Princess looks down at the splinter in her finger, but this time, she doesn't let it pull her back into her past. Although she has conditioned herself to survive on her own, she feels a genuine connection with the Alexandrians and doesn't want to let her instincts get in the way of fostering it. Ultimately, Princess decides to go back.

Are the soldiers friend or foe?

Back in the boxcar, Princess apologizes to the guard for her behavior earlier, telling him, "I'm not crazy, if that's what you're thinking. I mean, there's the ADHD, the anxiety, the PTSD, the depression, the crushing loneliness, and the active imagination that helps me cope with all of that. But, like, maybe that's the only sane response to an insane world."

She frees the guard from his handcuffs. As she does, the splinter in her finger comes out. This seems to be symbolic of Princess finding a way to quiet the things that have been distracting her throughout her ordeal. While she's not totally rejecting her instincts, she's focused in a way that allows her to trust the advice of her friends without overthinking things to the point where she causes more trouble.

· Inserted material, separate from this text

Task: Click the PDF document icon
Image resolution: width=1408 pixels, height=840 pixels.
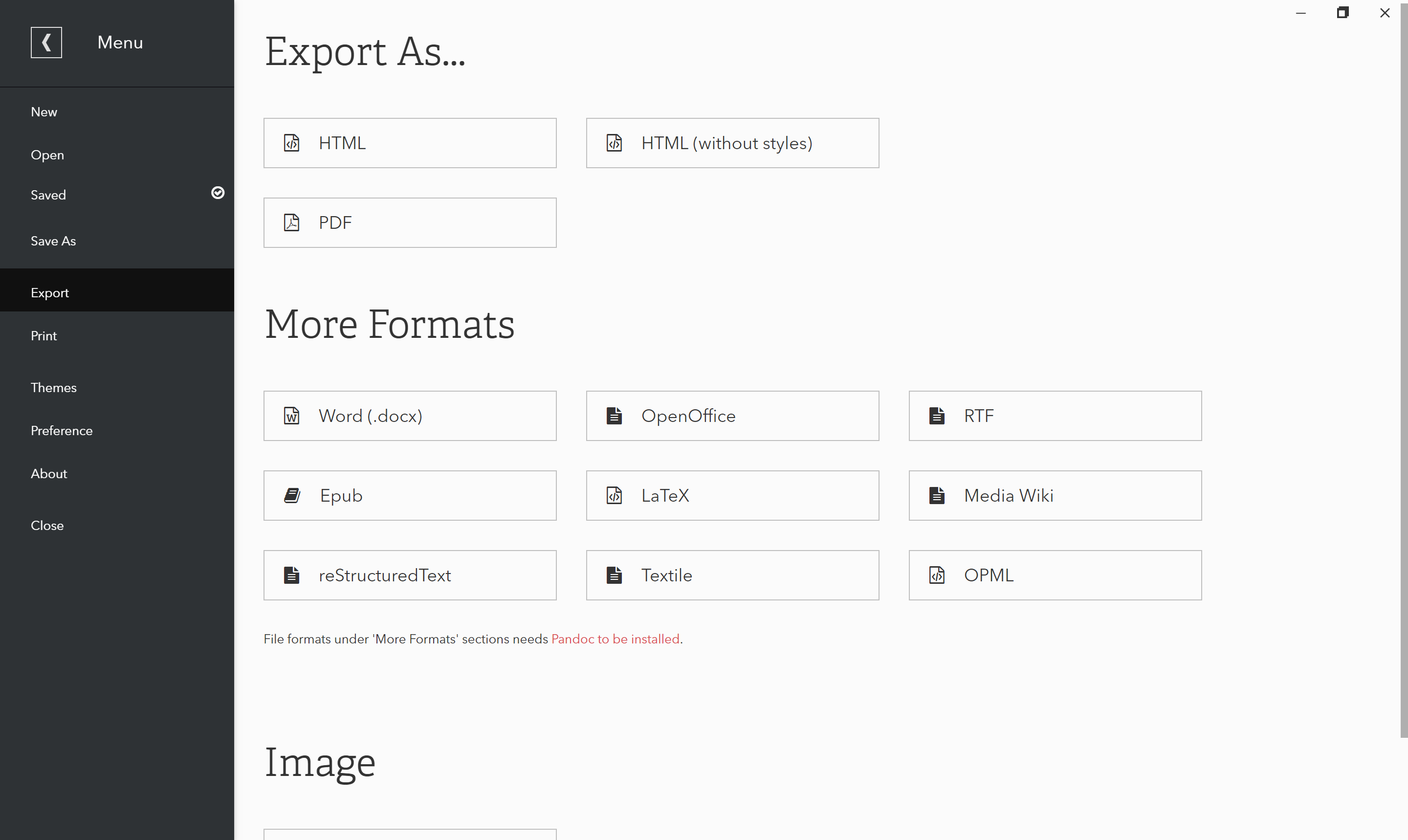Action: (x=291, y=222)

But almost as soon as she's offered this symbol of trust, it is tested in an extreme way. When Princess asks the guard if she can see her friends, he opens the boxcar door and reveals that they are all standing in the train yard with black hoods over their head. The episode ends with the guard putting a hood over Princess as well.

Was Princess wrong to ultimately go against her initial instincts? The strength of this episode is that it puts the viewer in her mindset. We've heard time and time again that the soldiers are merely taking extreme precautions to protect their community, but how do we know that it's not all a lie? It feels very probable that we won't get a clear answer until season 11, although fans of the comics likely already have an idea: that these soldiers are part of the Commonwealth, a massive web of communities comprised of more than 50,000 members, all overseen by Pamela Milton, aka the Governor. The Commonwealth isn't like other survivor groups, clearly: They've got a class system that separate its members, pre-apocalypse jobs for its members to take, sports arenas, concert stadiums, high-tech equipment, and their own army guard, headed up by Officer Mercer ... who we already know will be a part of The Walking Dead season 11, played by Michael James Shaw. 

It feels likely that the people Princess interacts with in "Splinter" will play a big role in the series' upcoming 11th and final season — but, as with most things in The Walking Dead universe, the truth about their actual motives most certainly won't be as straightforward as this episode makes it seem.